**YOUR OBJECTIVE**.
Every record should be written out again in full, with no character altered.
------------------------
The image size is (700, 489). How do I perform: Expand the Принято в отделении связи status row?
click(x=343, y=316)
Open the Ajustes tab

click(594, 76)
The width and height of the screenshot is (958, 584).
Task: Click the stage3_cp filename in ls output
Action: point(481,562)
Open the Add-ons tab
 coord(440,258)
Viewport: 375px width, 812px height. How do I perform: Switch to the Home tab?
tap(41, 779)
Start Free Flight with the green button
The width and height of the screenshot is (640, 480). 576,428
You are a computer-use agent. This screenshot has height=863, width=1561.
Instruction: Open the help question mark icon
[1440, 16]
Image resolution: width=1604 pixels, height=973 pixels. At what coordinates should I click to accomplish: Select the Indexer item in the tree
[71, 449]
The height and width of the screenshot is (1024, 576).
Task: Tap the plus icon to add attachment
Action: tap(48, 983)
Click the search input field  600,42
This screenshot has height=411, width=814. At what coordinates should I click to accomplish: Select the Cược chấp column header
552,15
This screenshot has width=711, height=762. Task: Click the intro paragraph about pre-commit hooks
------------------------
**EXERCISE RESPONSE**.
The image size is (700, 489). How do I perform: Expand the Принято в отделении связи status row?
click(x=343, y=316)
Open the Ajustes tab

click(594, 76)
The width and height of the screenshot is (958, 584).
Task: Click the stage3_cp filename in ls output
Action: point(481,562)
Open the Add-ons tab
 coord(440,258)
Viewport: 375px width, 812px height. How do I perform: Switch to the Home tab?
tap(41, 779)
Start Free Flight with the green button
The width and height of the screenshot is (640, 480). 576,428
You are a computer-use agent. This screenshot has height=863, width=1561.
Instruction: Open the help question mark icon
[1440, 16]
Image resolution: width=1604 pixels, height=973 pixels. At what coordinates should I click to accomplish: Select the Indexer item in the tree
[71, 449]
The height and width of the screenshot is (1024, 576).
Task: Tap the plus icon to add attachment
Action: tap(48, 983)
Click the search input field  600,42
This screenshot has height=411, width=814. At what coordinates should I click to accomplish: Select the Cược chấp column header
552,15
This screenshot has width=711, height=762. Task: Click the intro paragraph about pre-commit hooks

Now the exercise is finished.